FIND aws_s3_bucket AS bucket
THAT HAS aws_s3
THAT HAS aws_account WITH email != ( FIND google_group WITH name = "Security" THAT HAS google_user AS u RETURN u.email )
WHERE bucket.accountId = ( FIND UNIQUE aws_organizational_unit WITH name = "Prod" THAT RELATES TO aws_account AS a RETURN a.accountId )
RETURN bucket.displayName, bucket.arn, bucket.accountId
Here there are two subqueries being used. The first is specifically filtering S3 buckets that belong to accounts where the account email is NOT found in the Google "Security" user members' emails. Note that this is a relationship that does not exist in the graph and was previously impossible to join this data. The second subquery is as before, looking only for accounts that belong to the "Prod" organizational unit.
Known Limitations
The subqueries in J1QL have the following limitations that are good to understand as you write queries:
RETURN limit: The subquery is limited to return up to 5000 values for building the filter. This value has been found to provide good performance in the research conducted during development. It is not possible to adjust this limit on a per-customer basis, but in the future, JupiterOne hopes to be able to increase this limit.
It is recommended that you check your subqueries to ensure that you will not exceed the 5000 return limit. At this time, JupiterOne cannot inform the user when a subquery has been truncated and results may therefore be incomplete. See: Release Status below.

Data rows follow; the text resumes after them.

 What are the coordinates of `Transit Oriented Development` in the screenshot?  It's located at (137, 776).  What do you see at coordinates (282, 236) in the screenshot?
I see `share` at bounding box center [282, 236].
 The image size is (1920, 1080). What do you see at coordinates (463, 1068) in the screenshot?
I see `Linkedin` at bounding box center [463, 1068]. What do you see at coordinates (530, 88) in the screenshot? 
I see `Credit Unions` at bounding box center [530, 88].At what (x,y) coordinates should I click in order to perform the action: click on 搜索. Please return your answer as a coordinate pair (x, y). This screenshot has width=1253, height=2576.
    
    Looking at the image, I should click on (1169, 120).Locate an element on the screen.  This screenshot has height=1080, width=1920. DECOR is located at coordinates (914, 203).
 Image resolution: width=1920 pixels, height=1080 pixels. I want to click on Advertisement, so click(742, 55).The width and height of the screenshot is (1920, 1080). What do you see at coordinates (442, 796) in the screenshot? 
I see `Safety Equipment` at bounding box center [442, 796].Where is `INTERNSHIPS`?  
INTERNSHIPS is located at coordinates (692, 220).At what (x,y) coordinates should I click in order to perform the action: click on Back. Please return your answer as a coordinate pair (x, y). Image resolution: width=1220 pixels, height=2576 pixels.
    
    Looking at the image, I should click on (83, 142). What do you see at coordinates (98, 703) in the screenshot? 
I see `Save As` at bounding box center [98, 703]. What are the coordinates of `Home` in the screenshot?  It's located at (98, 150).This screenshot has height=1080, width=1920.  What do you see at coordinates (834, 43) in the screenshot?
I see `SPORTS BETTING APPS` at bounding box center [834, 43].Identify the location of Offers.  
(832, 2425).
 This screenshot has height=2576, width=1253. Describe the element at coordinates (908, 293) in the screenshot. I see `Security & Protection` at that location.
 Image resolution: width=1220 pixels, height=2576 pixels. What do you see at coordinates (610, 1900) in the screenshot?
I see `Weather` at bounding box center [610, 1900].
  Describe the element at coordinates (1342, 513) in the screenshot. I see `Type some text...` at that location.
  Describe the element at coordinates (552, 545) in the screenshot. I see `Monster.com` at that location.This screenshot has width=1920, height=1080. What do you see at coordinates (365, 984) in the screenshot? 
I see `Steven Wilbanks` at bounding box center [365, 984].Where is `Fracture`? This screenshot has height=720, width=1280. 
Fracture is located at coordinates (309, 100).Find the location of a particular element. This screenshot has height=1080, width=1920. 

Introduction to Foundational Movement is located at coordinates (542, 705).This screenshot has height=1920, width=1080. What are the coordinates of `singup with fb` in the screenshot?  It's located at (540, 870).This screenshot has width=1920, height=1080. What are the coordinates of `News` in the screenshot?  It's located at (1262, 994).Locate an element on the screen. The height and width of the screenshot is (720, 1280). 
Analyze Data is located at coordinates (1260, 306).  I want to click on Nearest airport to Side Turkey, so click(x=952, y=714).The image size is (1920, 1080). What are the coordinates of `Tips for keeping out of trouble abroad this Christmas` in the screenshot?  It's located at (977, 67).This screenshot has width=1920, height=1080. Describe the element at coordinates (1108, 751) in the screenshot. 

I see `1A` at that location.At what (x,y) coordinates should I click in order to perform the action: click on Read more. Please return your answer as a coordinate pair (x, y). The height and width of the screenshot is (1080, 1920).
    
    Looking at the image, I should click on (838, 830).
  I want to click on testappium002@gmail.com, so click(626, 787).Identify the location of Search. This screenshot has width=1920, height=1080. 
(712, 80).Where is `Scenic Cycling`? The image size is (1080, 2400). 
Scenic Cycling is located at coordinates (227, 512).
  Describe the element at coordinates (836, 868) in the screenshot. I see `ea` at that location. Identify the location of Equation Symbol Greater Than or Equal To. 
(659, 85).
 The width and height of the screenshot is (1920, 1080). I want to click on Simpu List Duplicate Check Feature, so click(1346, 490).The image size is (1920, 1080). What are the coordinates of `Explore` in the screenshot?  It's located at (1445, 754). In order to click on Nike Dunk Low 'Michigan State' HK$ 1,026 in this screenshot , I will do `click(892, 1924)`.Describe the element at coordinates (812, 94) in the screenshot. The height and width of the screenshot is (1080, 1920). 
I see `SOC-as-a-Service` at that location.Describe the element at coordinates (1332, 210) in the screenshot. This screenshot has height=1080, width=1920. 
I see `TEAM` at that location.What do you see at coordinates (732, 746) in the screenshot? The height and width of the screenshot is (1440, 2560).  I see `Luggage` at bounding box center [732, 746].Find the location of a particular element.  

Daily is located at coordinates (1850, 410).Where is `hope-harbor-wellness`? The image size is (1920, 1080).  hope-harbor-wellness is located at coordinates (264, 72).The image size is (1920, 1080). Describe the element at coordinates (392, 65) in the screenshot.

Subquery Performance: The subquery must be performant. Because the filter must be built in a single query as part of the outer query execution flow, it is not possible to apply JupiterOne's graph pagination strategy to the subquery. The query timeout applies to both the subquery and the outer queries' execution time.
Release Status
At this time, the subqueries capability is released as a BETA
feature. This means that while we believe the feature is functionally complete, we are also aware of specific limitations or shortcomings that we wish to overcome, and we are expecting feedback from customers on the future of the feature.
The notable improvement that is currently pending, and the specific enhancement that will allow JupiterOne to make this feature Generally Available (GA), is query feedback. For the Known Limitations mentioned above, we need to be able to communicate to the user that those limitations have been hit, either that the subquery has timed out or returned too many results and was truncated.